For the sake of brevity, we use names for some symbols that aren't intuitive to new users, notably bang, tick and line. We've resisted changing this in the past because efficiency is important and, further back, because they couldn't be customised. However, we're seeing more reports of this causing confusion. The reality is that the power users that care about brevity to this extent can now easily customise these and will probably be very willing and able to do so.

I don't think we need to go as far as lengthening quote to double quote, semi to semi colon, etc., as those are fairly intuitive. I Also, while the full name for bang is exclamation mark, I think we can shorten this to exclaim without being unintuitive.

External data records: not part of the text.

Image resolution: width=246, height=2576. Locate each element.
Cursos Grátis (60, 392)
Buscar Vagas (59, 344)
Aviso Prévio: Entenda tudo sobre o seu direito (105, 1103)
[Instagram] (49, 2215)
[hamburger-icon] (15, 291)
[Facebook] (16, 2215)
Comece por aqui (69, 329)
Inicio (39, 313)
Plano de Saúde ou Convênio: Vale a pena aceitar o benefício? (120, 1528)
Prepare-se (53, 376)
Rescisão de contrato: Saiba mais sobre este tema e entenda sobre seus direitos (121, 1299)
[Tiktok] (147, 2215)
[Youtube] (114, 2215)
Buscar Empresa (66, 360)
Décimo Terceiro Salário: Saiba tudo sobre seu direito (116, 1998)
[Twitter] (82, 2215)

nvaccessAuto commented 9 years ago

Attachment symbols-en.dic added by briang1 on 2014-11-07 08:58 Description: my alterations

nvaccessAuto commented 9 years ago

Comment 1 by blindbhavya on 2014-11-05 20:23 Hi, Could you exactly tell which symbols default pronunciation you would like to change? I too completely agree with you, about reports of confusion. But, I always wondered, (but forgot to ever ask :), why is # pronounced as number and not hash, when hash is shorter, and the standard (at least in india) pronunciation of the symbol? Or is # pronounced as number in other parts of the world except India?

nvaccessAuto commented 9 years ago

Comment 2 by jteh on 2014-11-05 20:53 I've listed the symbols under consideration for change above. I considered changing hash to number, but the problem is that in the U.S., they call it pound. This sign is apparently called the number sign and other screen readers seem to agree. Still, I'd be keen to hear from U.S. users as to whether hash would still be understood, especially now that people use terms like "hashtags".

nvaccessAuto commented 9 years ago

Comment 3 by briang1 on 2014-11-07 09:14 Well, rather than go into a long explanation, i have added my alterations as a download. I'm rather confused here as these symbols need to be localised in any case, I'd have thought. If some countries call hash number then its up to them. Where pound came from is rather a mystery, but I do suspect it was old systems where pound was not a character, and the hash already existed as the numbe prefix. It was also traditionally used in hex notation as well in the them early days.

I have modified far more than the ones you mention however as you can see. I do not consider length a problem as one can tell what one is when reading fast even when they are truncated. For new users or those who like the more human voices they sound just better to me.

One question, there are at least two forms of bullet, and I'm not really sure how to tell them apart.

LeonarddeR commented 7 years ago

CC @Brian1Gaff

@JCSTeh: Would you be able to provide the old trac attachment?

jcsteh commented 7 years ago

symbols-en.dic from @Brian1Gaff (remove .txt extension)

jcsteh commented 7 years ago

P3 because it'd be nice to be more intuitive. However, the exact changes here need to be discussed further. I'd suggest we opt for a minimum set of changes which deal with the most pressing confusion reported by users (such as the ones I originally described), rather than an extensive set of changes that result in a lot fo controversy and extended debate.

bhavyashah commented 7 years ago

Do you think it may be a good idea to ask for opinions on this suggestion on the NVDA Users International Forum? @Qchristensen @josephsl I understand that there may be an unneded plethora of conflicting views, but I do believe that the only way to proceed with this ticket is involving user feedback. This would aid in giving us an idea about some of the most confusing default symbol pronunciations, so that we would could revise only those, for the benefit of future newcomers.